In both of these cases, either manual setting of f/stop or A-DEP, you are likely to end up with a small aperture and long shutter speed, because you will want the maximum DOF to ensure your woodworking piece is in total focus. Long shutter speed means camera blur unless a tripod is used, and that is why a tripod was listed as necessary equipment in Part 1. Almost all the photographing we will do as a “woodworker photographer” will be with a tripod.
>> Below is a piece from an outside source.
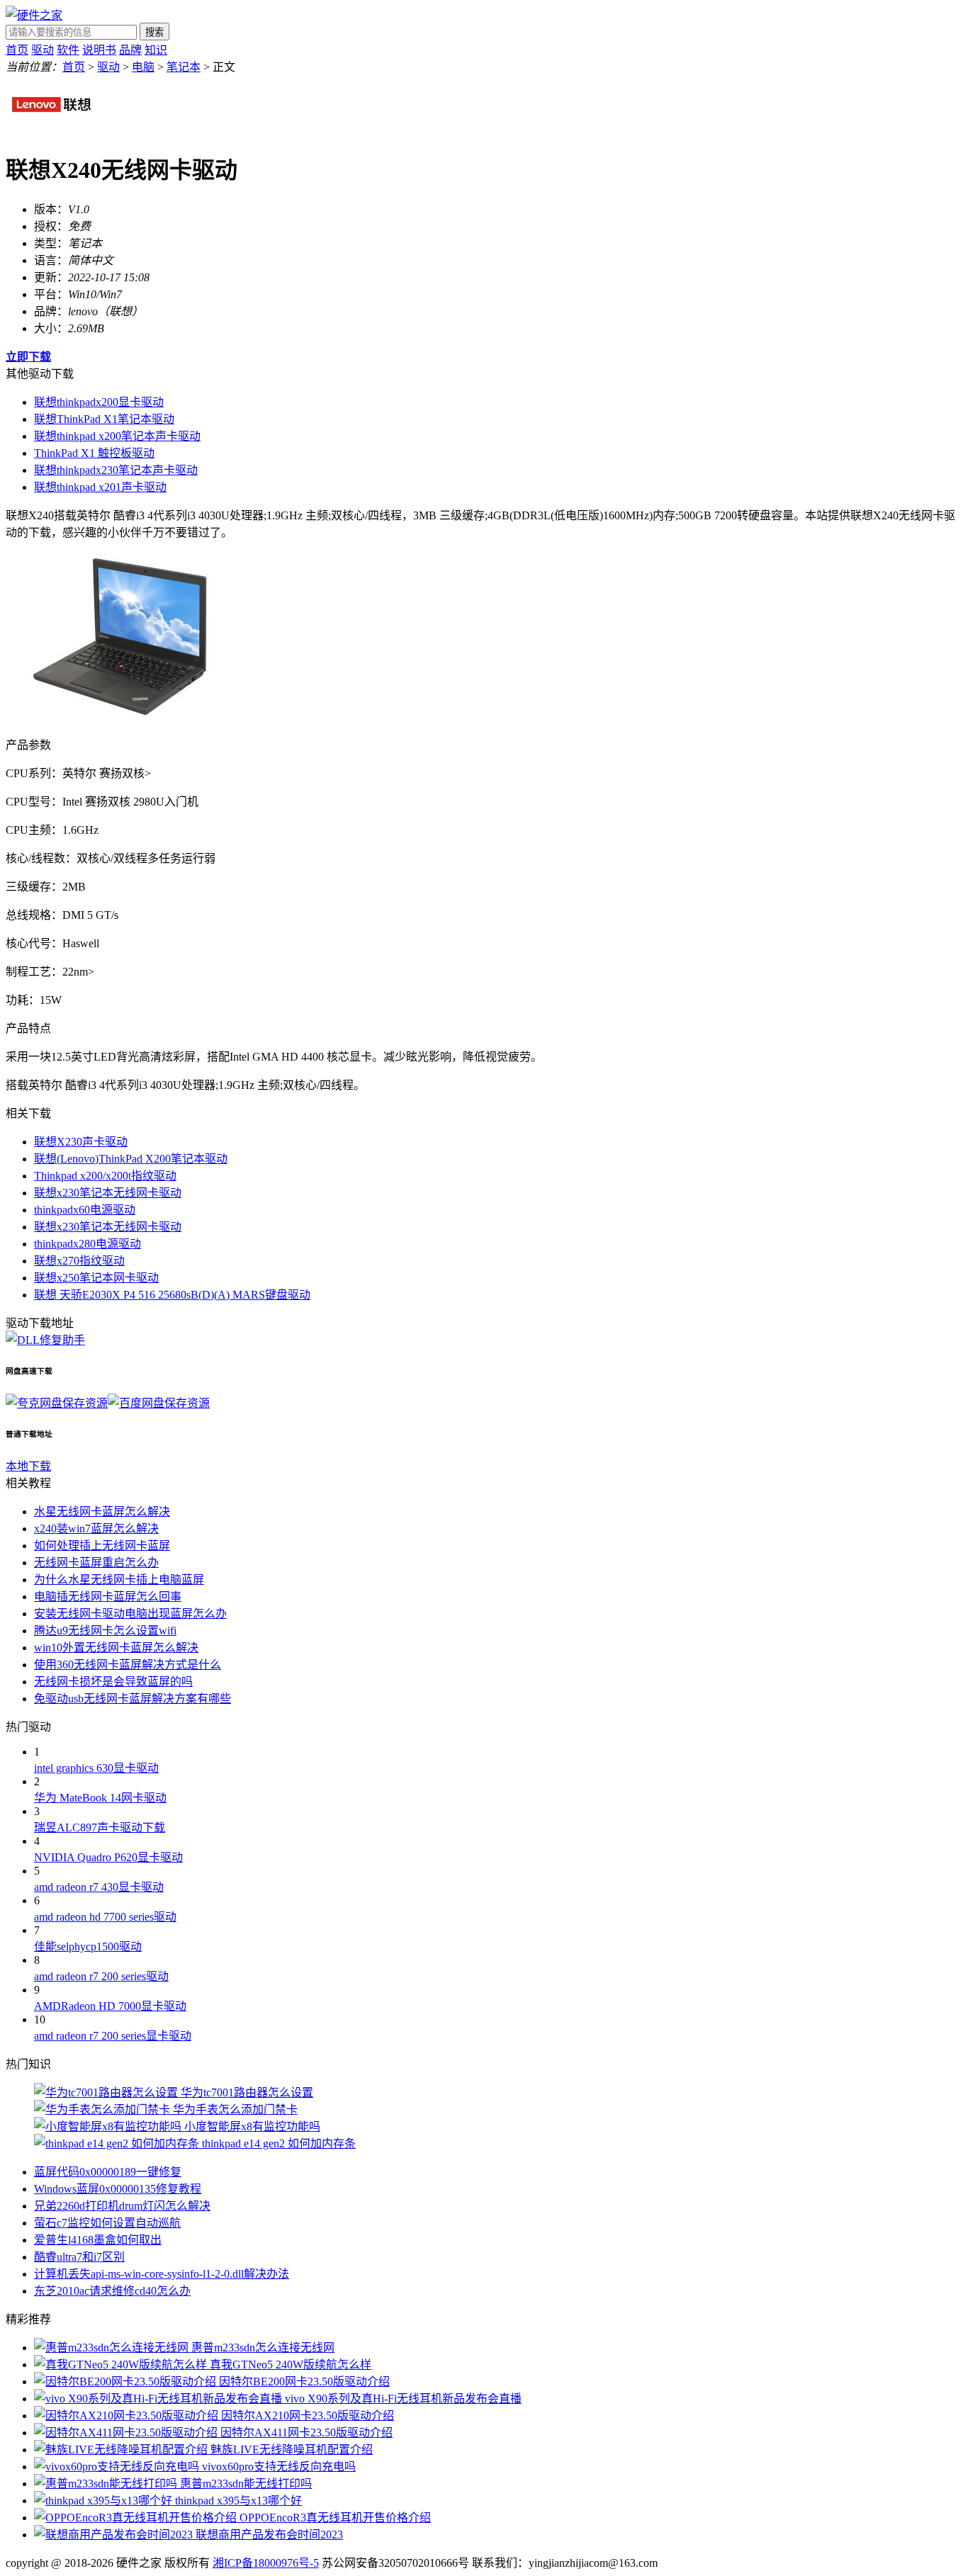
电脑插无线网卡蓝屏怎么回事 (107, 1597)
While we are still on SLR features, many of the new DSLRs have a feature that allows you to see the image on the LCD instead of the viewfinder. On the Canon this is called Live View. Normally, when shooting hand held, I would never use this feature. But it does come in handy when the camera is mounted on a tripod, especially when the height of the viewfinder ends up higher or lower than eye level. It also allows both manual and auto focus. In addition, for manual focus, you can zoom the LCD 5X or 10X for easier and more accurate focusing. This is a really nice feature when shooting on a tripod.
ISO – As In Film Speed
ISO is an acronym for International Standards Organization (more precisely International Organization of Standards). In photography it refers to the standards adhered to by film manufacturers or digital camera manufacturers. Remember when you went to the drug store and bought ASA 100 film for outdoor shooting, or ASA 400 for indoor shooting? Well, ASA and ISO are equivalent arithmetic scales that define the amount of light a film required for correct exposure. ASA or ISO 100 film required twice as much light for correct exposure as did ASA or ISO 200, and four times as much as ASA or ISO 400. When digital cameras came along the manufacturers adhered to the same ISO standards for adjusting the “sense amp” levels on sensors. Don’t let the technical term “sense amp” throw you, it simply means sensitivity.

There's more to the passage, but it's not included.